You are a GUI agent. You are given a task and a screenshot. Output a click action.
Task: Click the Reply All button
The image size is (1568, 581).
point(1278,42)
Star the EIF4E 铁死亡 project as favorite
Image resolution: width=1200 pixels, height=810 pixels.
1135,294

━━━

REQUIRED ACTION: Reproduce every record exactly, line by line.

EXERCISE RESPONSE:
You are a GUI agent. You are given a task and a screenshot. Output a click action.
Task: Click the Reply All button
The image size is (1568, 581).
point(1278,42)
Star the EIF4E 铁死亡 project as favorite
Image resolution: width=1200 pixels, height=810 pixels.
1135,294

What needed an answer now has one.